Dans son dernier discours, le chef de l'État islamique s’en prend aux révolutions populaires non-violentes car il sait qu’elles représentent une menace pour lui

Dans son récent discours, le chef du groupe de l'État islamique (EI) Abou Bakr al-Baghdadi n'a épargné de la condamnation et de la ruine totale que ceux qui sont sous son commandement.

Même les sunnites d'Irak, qui sont largement considérés comme les principales victimes du chaos dans le pays depuis l'invasion américaine et britannique de 2003, n’ont pas été à l’abri des propos infernaux d'al-Baghdadi.

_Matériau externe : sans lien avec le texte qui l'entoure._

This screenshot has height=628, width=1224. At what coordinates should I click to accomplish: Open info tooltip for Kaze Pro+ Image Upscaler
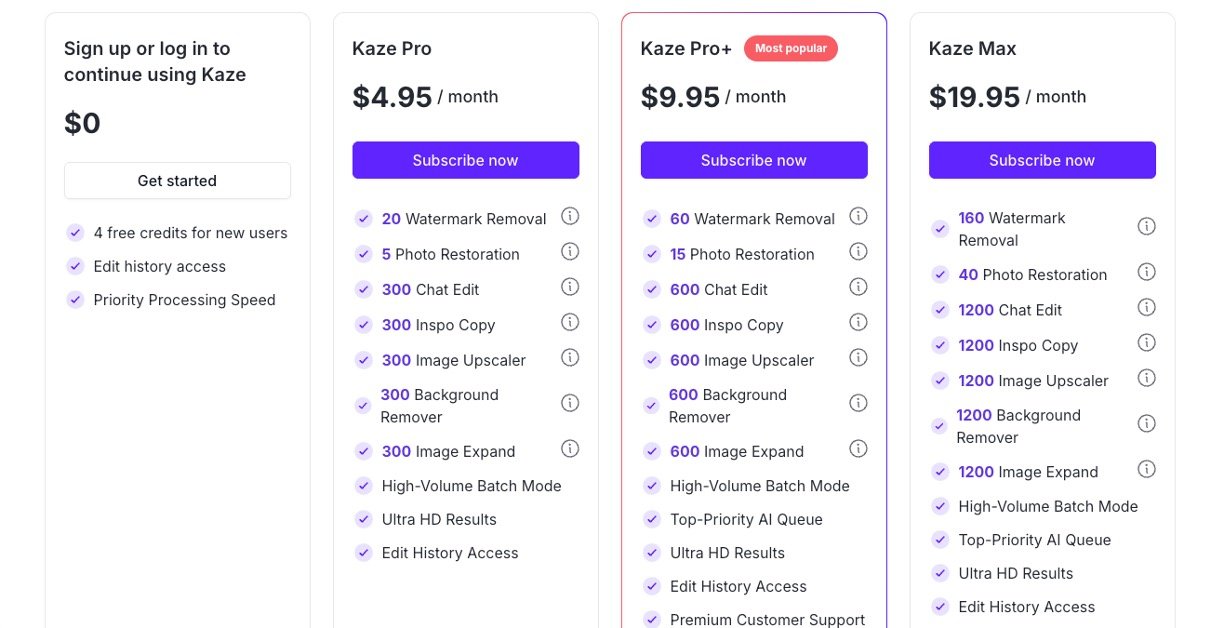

Mais les attaques les plus marquantes de son discours ont été ses commentaires cinglants à l’encontre de la Turquie et des Frères musulmans.

Ces deux cibles principales du discours de haine d'al-Baghdadi ont été systématiquement accusées dans certains milieux politiques et médiatiques occidentaux de collusion avec l’EI et même de la responsabilité première de son existence et de son essor.

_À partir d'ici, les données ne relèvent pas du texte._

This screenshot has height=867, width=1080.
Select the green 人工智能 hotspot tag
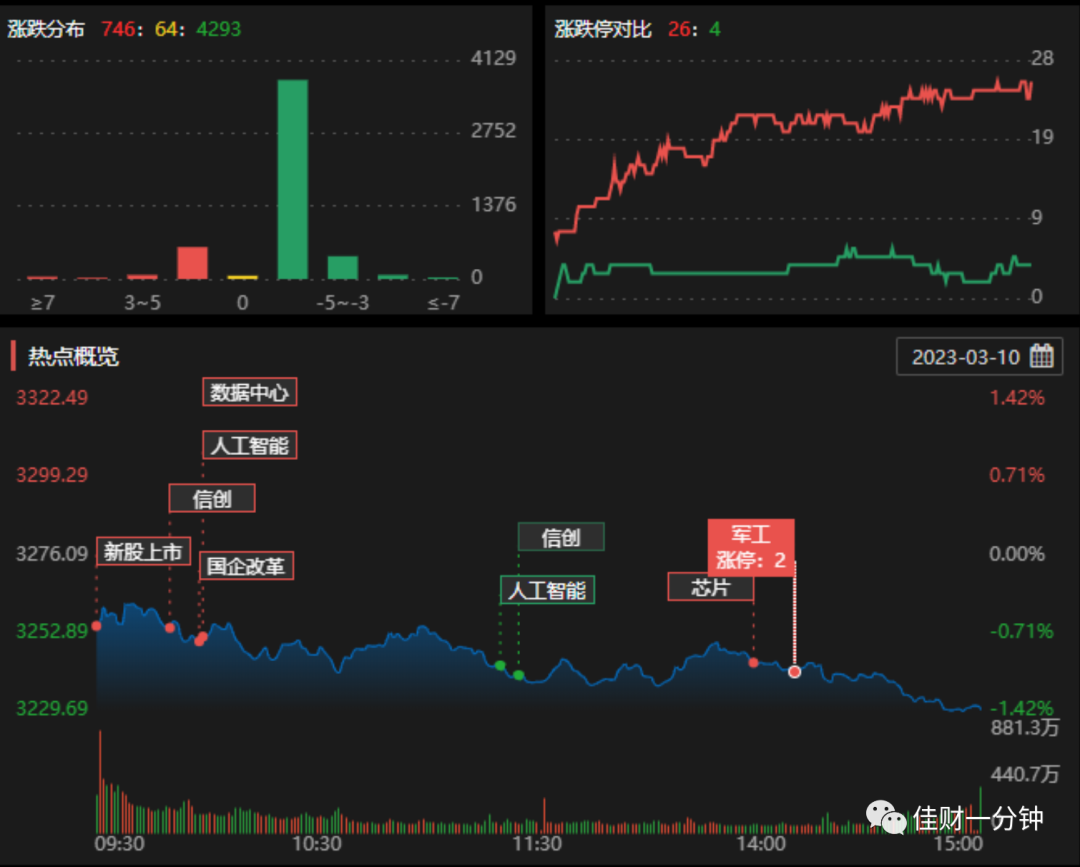548,589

Sur la Turquie, al-Baghdadi semble adopter une position identique à celle du Parti des travailleurs du Kurdistan (PKK) et de ses alliés. Voici la traduction de son réquisitoire contre la Turquie :

« Tout au long de notre djihad et de notre lutte contre les coalitions de l'infidélité, la Turquie laïque et apostate s’est toujours révélée abjecte et méprisable, montrant sans tarder une corne et l'autre ensuite, cherchant à atteindre ses ambitions et servir ses intérêts dans le nord de l'Irak et dans les régions éloignées de la Syrie. Elle a ensuite reculé, de peur que les moudjahidines ne lancent leurs opérations infernales et ne déversent les flammes de leurs batailles au plus profond de ses propres territoires.

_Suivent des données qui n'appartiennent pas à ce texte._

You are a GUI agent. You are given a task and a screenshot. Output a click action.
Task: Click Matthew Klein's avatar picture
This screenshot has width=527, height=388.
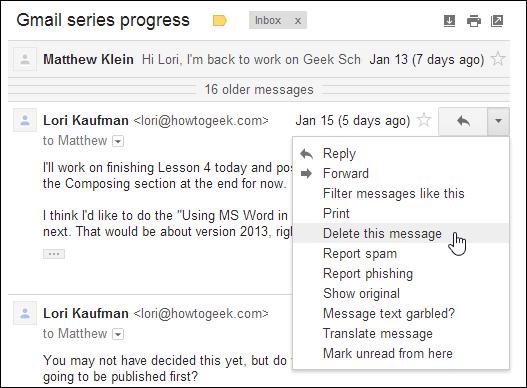(x=25, y=60)
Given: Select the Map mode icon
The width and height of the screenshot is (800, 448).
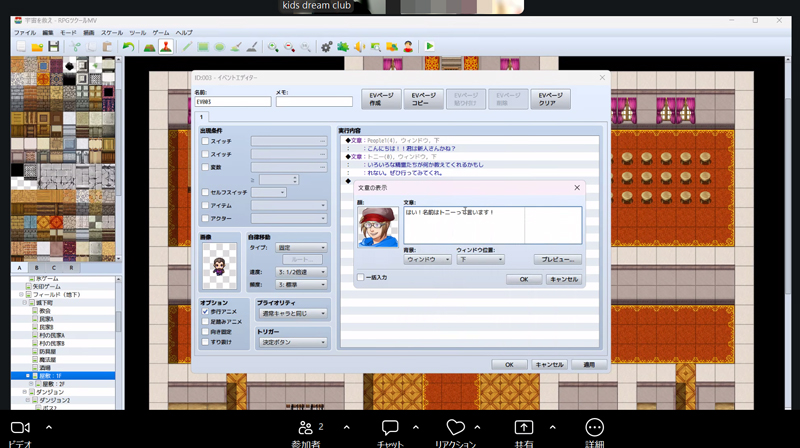Looking at the screenshot, I should tap(148, 47).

« Puis elle a réfléchi et évalué [la situation]. Elle l’a observée puis a présenté un visage colérique et a adopté une posture arrogante. Elle a ensuite rejoint la guerre contre nous tel un groupe de hyènes amputées en s'appuyant sur, et en s’abritant sous, les avions de guerre de la coalition des croisés, exploitant la préoccupation des moudjahidines à combattre les nations de l'infidélité et à défendre la terre de l'islam, pensant qu'elle serait à l’abri d'une invasion par les fils du monothéisme et les lions du djihad. En vérité, c’est là où une personne prudente peut se sentir en sécurité que l'attaque peut subvenir. Ô monothéistes !

« La Turquie s'est aventurée dans le cercle de votre propre œuvre et dans le projet de votre propre djihad. Consultez l'aide de Dieu et envahissez-la. Transformez sa sécurité en peur et sa prospérité en inquiétude et anxiété. Puis attirez-la dans les zones enflammées de votre conflict. Ô soldats du califat sur la terre de Syrie, voici venir vers vous l’infidèle soldat turc. Le sang de l'un d'entre eux est pareil au sang d'un chien dans l'abjection et la méchanceté.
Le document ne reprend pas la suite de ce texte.